Sunday, July 21, 2013

Hennepin Canal Trail Bike Ride

ride details:

cannondale hybrid.  rode from annawan to buerau junction, il via the hennepin canal trail.

elapsed time:  3 hr 20 min

miles: 36.31

ave speed 10.8 mph

i've always wanted to ride this canal trail, having crossed it numerous times on the way to the family farm. got my chance last week.  if you don't know the history of the canal, it is worth reading:

The Hennepin Canal played an important role in the history of the United States, and to commerce and industry, and the entire canal is listed on the National Register of Historic Places.

Thoughts of constructing a canal connecting the Illinois and Mississippi rivers date to 1834, but financial problems in the state held back many public works projects. Pressure for a transportation shortcut that was cheaper than rail continued though, and Congress authorized preliminary surveys on the project in 1871. Construction got under way in 1892 and the first boat, the Marion, went through in 1907, reducing the distance from Chicago to Rock Island by 419 miles. As the canal was under construction, the Corps of Engineers was widening the locks on both the Illinois and Mississippi rivers. With lock chambers 20 and 40 feet narrower than the rivers it connected, the canal was obsolete before the Marion made her initial voyage.

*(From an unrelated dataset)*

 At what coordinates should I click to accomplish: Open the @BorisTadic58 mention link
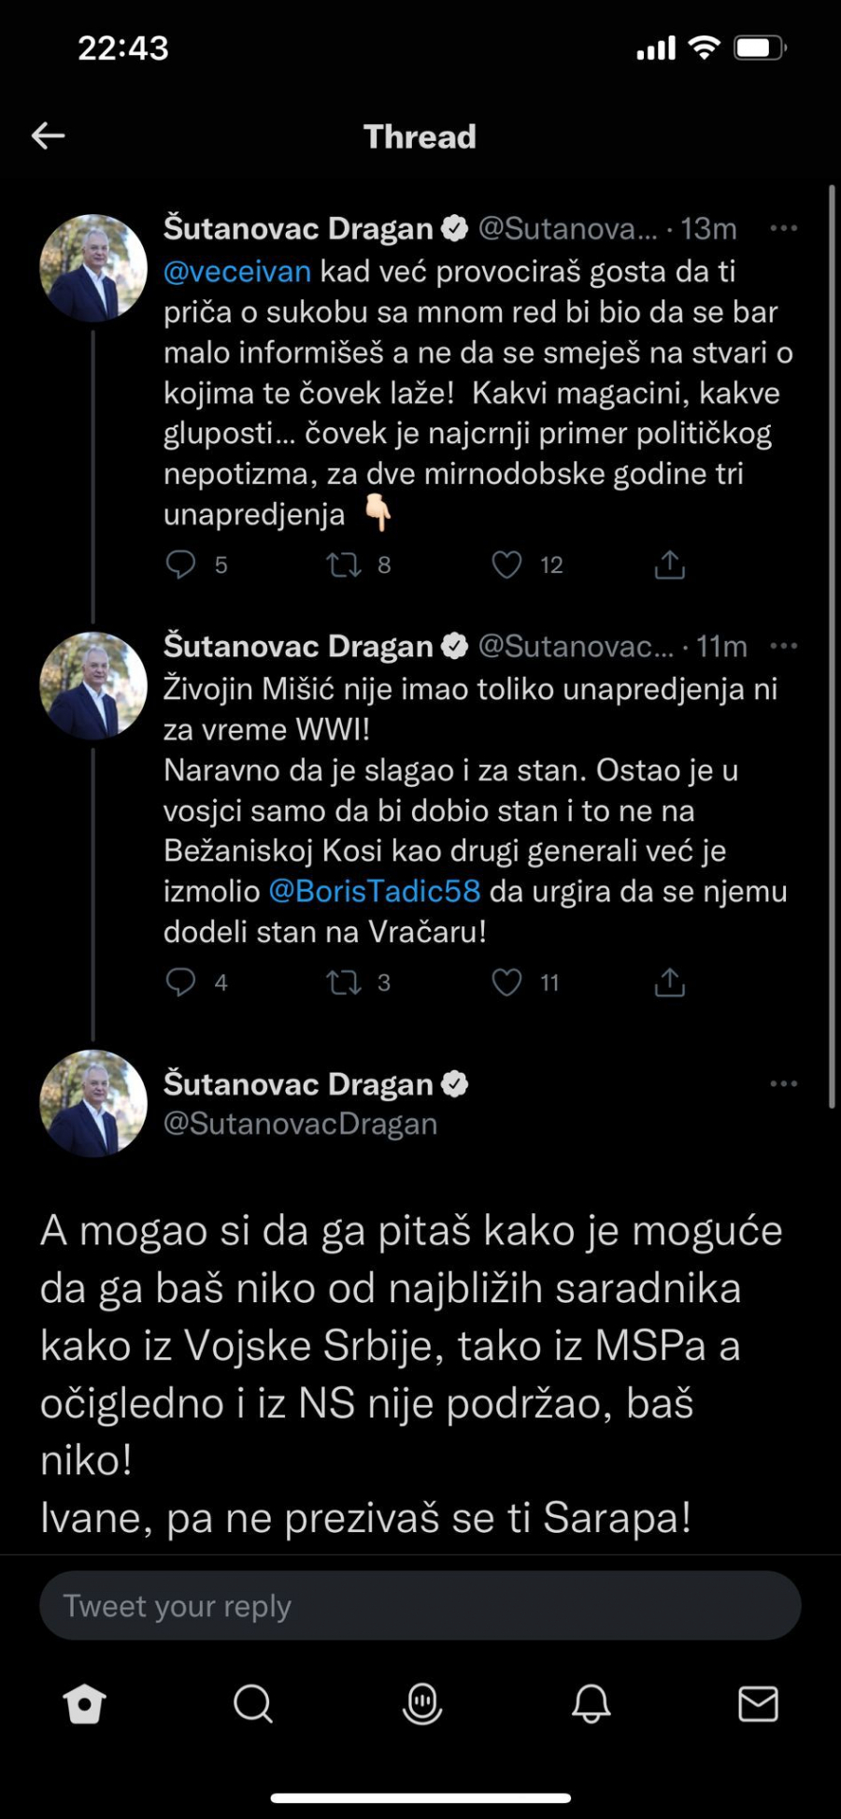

By the 1930s, the canal was used primarily for recreational traffic. The Hennepin and its sister canal, the I & M, tied the Illinois, Des Plaines and Mississippi river systems into a transportation network connecting Lake Michigan to the Gulf of Mexico. The I & M was completed nearly 60 years earlier and helped make Chicago one of the nation's greatest cities. The Hennepin Canal, which at one time was known as the Illinois and Mississippi Canal, was open to boat traffic until 1951. There was no cost to use the canal. Ice made from the canal's frozen waters was sold during the winters to help pay the canal's maintenance costs.

The Hennepin was the first American canal built of concrete without stone cut facings. Although the Hennepin enjoyed limited success as a waterway, engineering innovations used in its construction were a bonus to the construction industry. Some of the innovations pioneered on the Hennepin Canal were probably used on the Panama Canal. Both used concrete lock chambers and both used a feeder canal from a man-made lake to water the canals because both needed water to flow ‘uphill.’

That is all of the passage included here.